FIM 2010 R2: SQL timeout on using large sets in other sets


Last week a strange error appears in my environment, I was adding the All expected rule resources set to another set to give read permissions to operational admins, so that they can see the EREs on the provisioning tab of user resources. I build a set for these operational admins containing all resources that they should have read access to, in that set I include serveral objecttypes like teams and groups and also the above sets which has large amount of members.

Here is the set I’m trying to build:

EditSetError2

I do this directly in production, and all went fine, however to don’t break my deployment through the 3 stages (dev, test, prod) I also try to make this change in my other 2 environments, but then I their I got an Postprocessing Error.

I have to say that all 3 environments running on identical physical machines, with nearly the same configuration. (Windows Server 2008 R2, SQL2008R2 and FIM 2010 R2 SP1).

Here is the error I got in portal:

EditSetError1

Error processing your request: The server was unwilling to perform the requested operation.
Reason: Unspecified.
Attributes:
Correlation Id: 1292580b-150f-4921-9beb-c8761476787e
Request Id:
Details: Request could not be dispatched.

I figured out that there are also 2 errors in FIM Eventlog:

.Net SqlClient Data Provider: System.Data.SqlClient.SqlException: Timeout expired.  The timeout period elapsed prior to completion of the operation or the server is not responding.
   at System.Data.SqlClient.SqlConnection.OnError(SqlException exception, Boolean breakConnection)
   at System.Data.SqlClient.TdsParser.ThrowExceptionAndWarning(TdsParserStateObject stateObj)
   at System.Data.SqlClient.TdsParser.Run(RunBehavior runBehavior, SqlCommand cmdHandler, SqlDataReader dataStream, BulkCopySimpleResultSet bulkCopyHandler, TdsParserStateObject stateObj)
   at System.Data.SqlClient.SqlDataReader.ConsumeMetaData()
   at System.Data.SqlClient.SqlDataReader.get_MetaData()
   at System.Data.SqlClient.SqlCommand.FinishExecuteReader(SqlDataReader ds, RunBehavior runBehavior, String resetOptionsString)
   at System.Data.SqlClient.SqlCommand.RunExecuteReaderTds(CommandBehavior cmdBehavior, RunBehavior runBehavior, Boolean returnStream, Boolean async)
   at System.Data.SqlClient.SqlCommand.RunExecuteReader(CommandBehavior cmdBehavior, RunBehavior runBehavior, Boolean returnStream, String method, DbAsyncResult result)
   at System.Data.SqlClient.SqlCommand.RunExecuteReader(CommandBehavior cmdBehavior, RunBehavior runBehavior, Boolean returnStream, String method)
   at System.Data.SqlClient.SqlCommand.ExecuteReader(CommandBehavior behavior, String method)
   at System.Data.SqlClient.SqlCommand.ExecuteReader()
   at Microsoft.ResourceManagement.Data.DataAccess.DoRequestCreation(RequestType request, Guid cause, Guid requestMarker, Boolean doEvaluation, Int16 serviceId, Int16 servicePartitionId)

and this:

Requestor: urn:uuid:7fb2b853-24f0-4498-9534-4e10589723c4
Correlation Identifier: 1292580b-150f-4921-9beb-c8761476787e
Microsoft.ResourceManagement.WebServices.Exceptions.UnwillingToPerformException: Other ---> System.Data.SqlClient.SqlException: Timeout expired.
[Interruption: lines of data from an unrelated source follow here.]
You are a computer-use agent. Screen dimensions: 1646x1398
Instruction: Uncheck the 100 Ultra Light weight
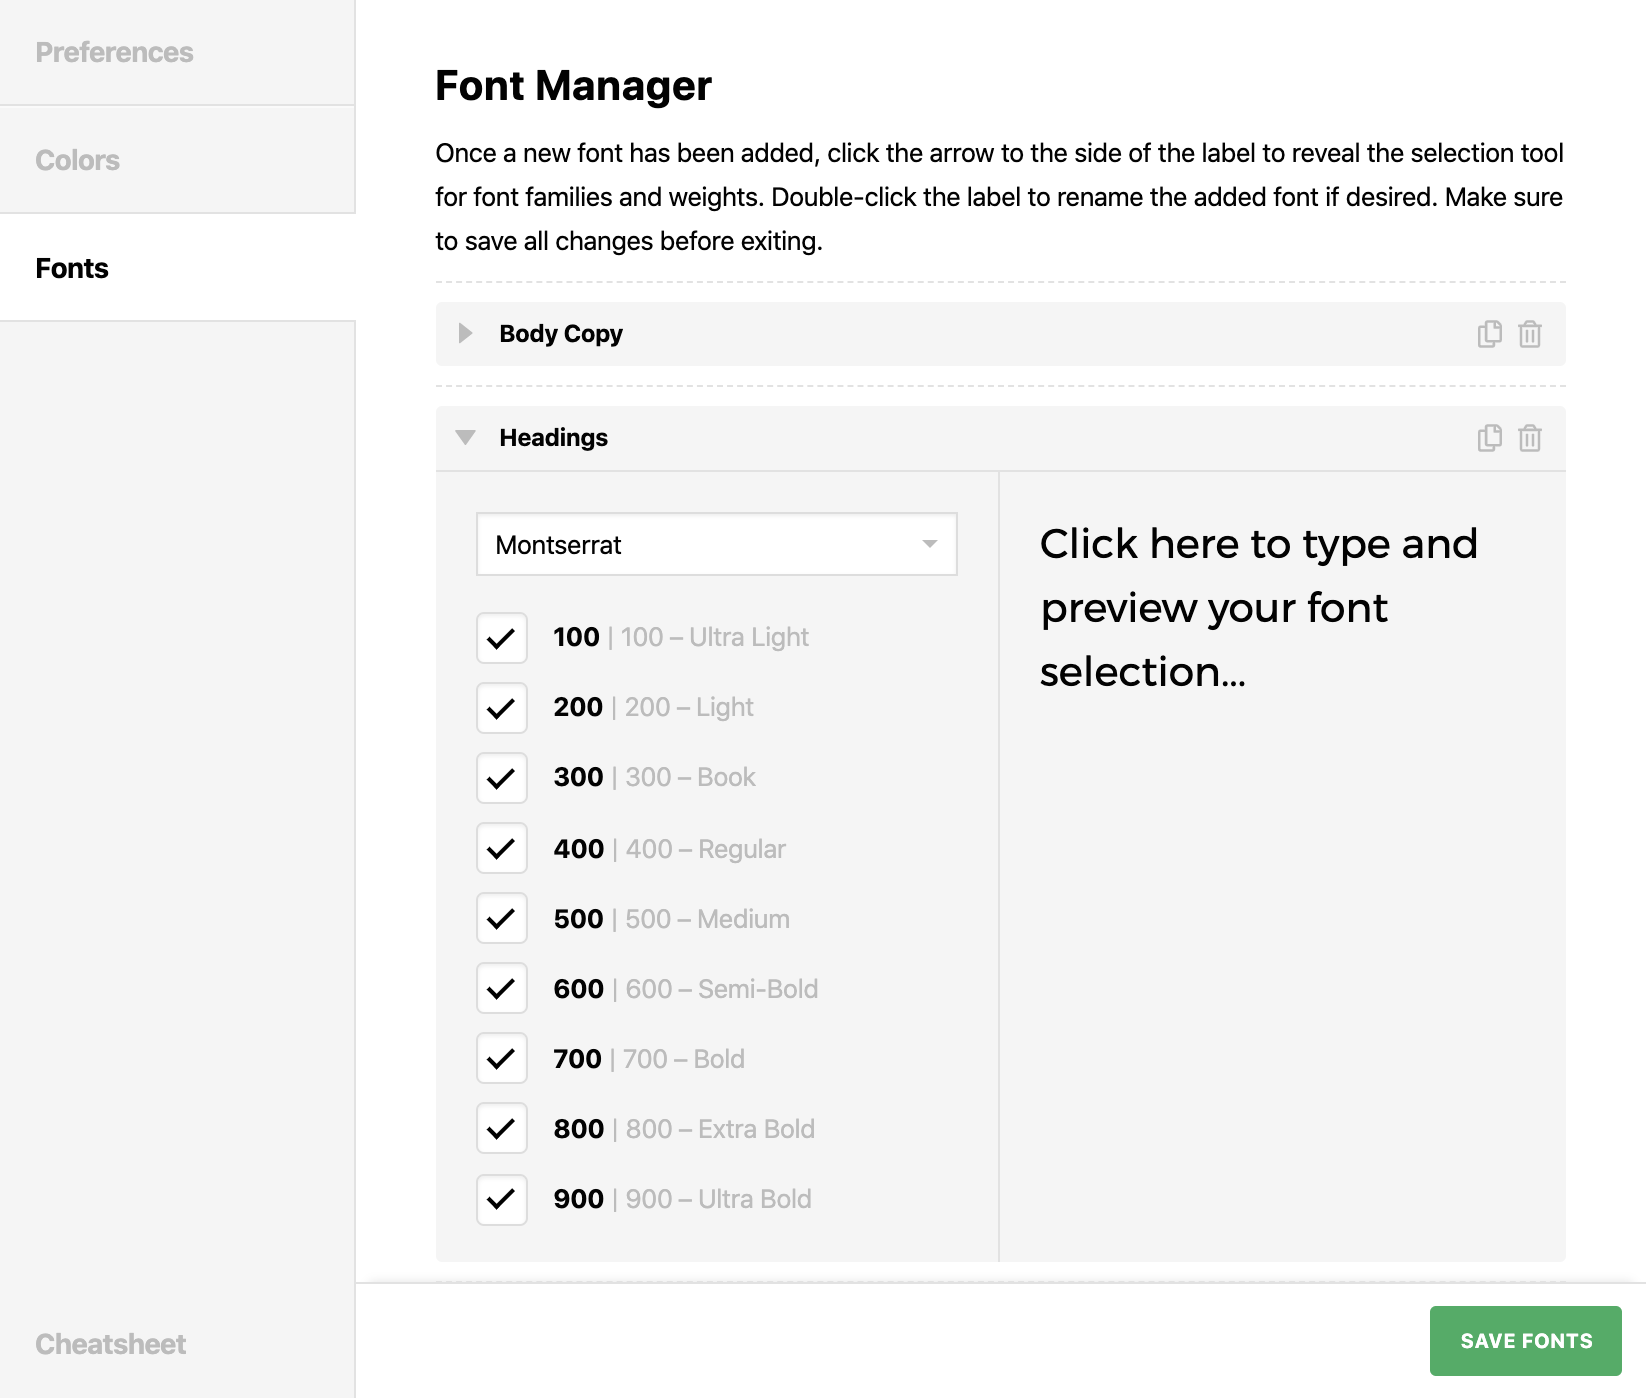[501, 638]
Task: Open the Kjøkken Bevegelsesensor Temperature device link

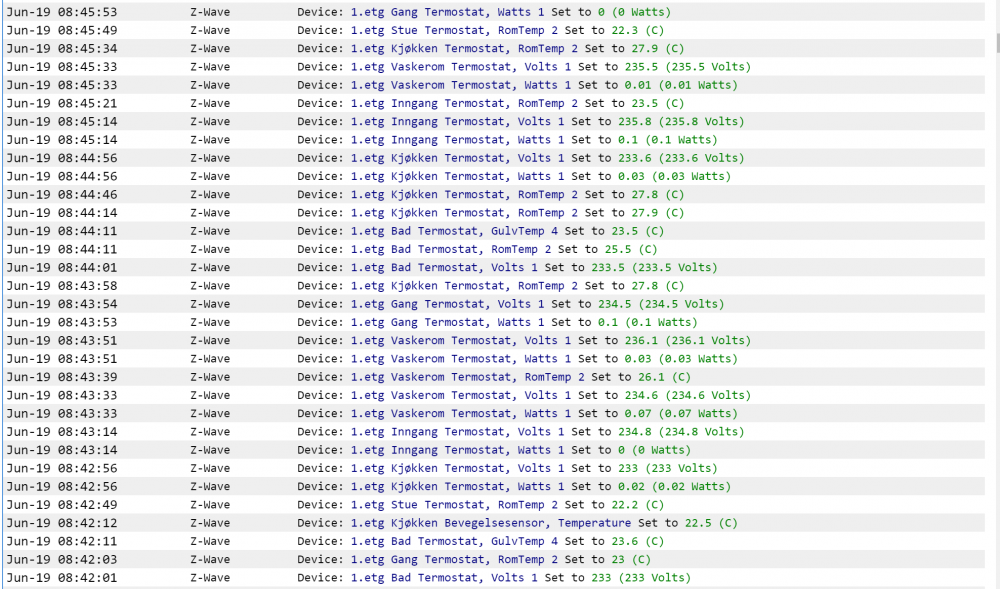Action: point(491,523)
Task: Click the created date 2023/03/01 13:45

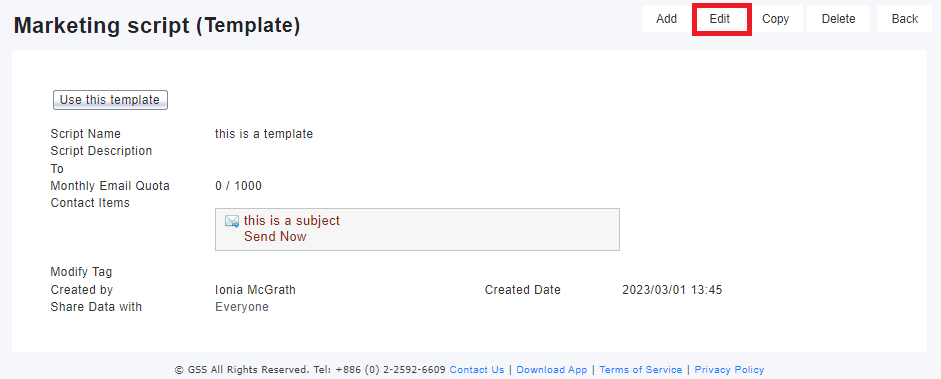Action: (672, 290)
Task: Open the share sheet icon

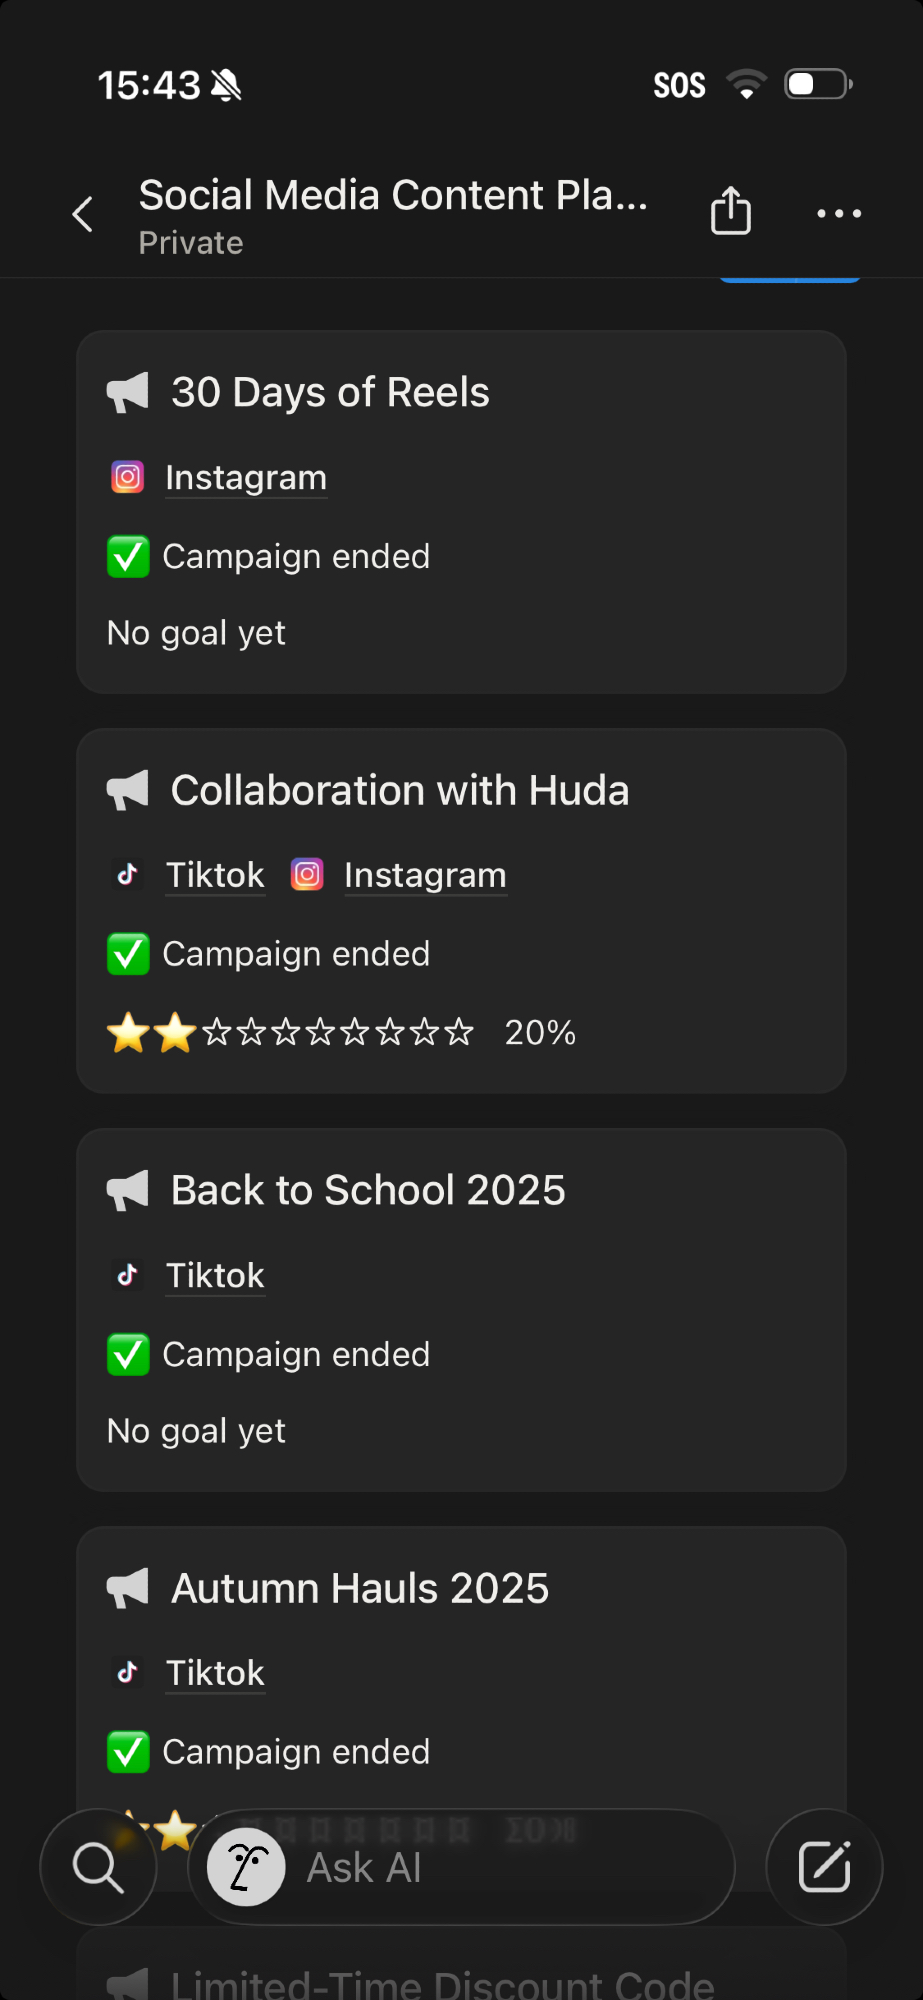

The timeout period elapsed prior to completion of the operation or the server is not responding.
at Microsoft.ResourceManagement.WebServices.RequestDispatcher.CreateRequest(UniqueIdentifier requestor, UniqueIdentifier targetIdentifier, OperationType operation, String businessJustification, List`1 requestParameters, CultureInfo locale, Boolean isChildRequest, Guid cause, Boolean doEvaluation, Nullable`1 serviceId, Nullable`1 servicePartitionId, UniqueId messageIdentifier, UniqueIdentifier requestContextIdentifier, Boolean maintenanceMode)
at Microsoft.ResourceManagement.WebServices.ResourceManagementService.Put(Message request)
--- End of inner exception stack trace ---

I found out that the request is taking more time than the SQL timeout configured in FIM Service, which is 58 seconds by default. But why only in dev and test and not in production.

Sadly I have an answer on this, since I don’t do further debugging with SQL profiler, as the following changes to the FIM Service configuration file resolves the issue.

To extend the timeout modify the FIM service configuration file Microsoft.ResourceManagement.Service.exe.config by adding the both timeout parameter:

<resourceManagementService externalHostName="myfimservice" dataReadTimeoutInSeconds="1200" dataWriteTimeoutInSeconds="1200"/>

These parameters are also documented within the config file.

I’ve tried the value 120 and 300 first but the request seems to take longer, after that I decided to use value 1200. After the request completed I could see the request takes more than 6 minutes to complete. In production it could complete within the 58 seconds timeout. Very strange behavior.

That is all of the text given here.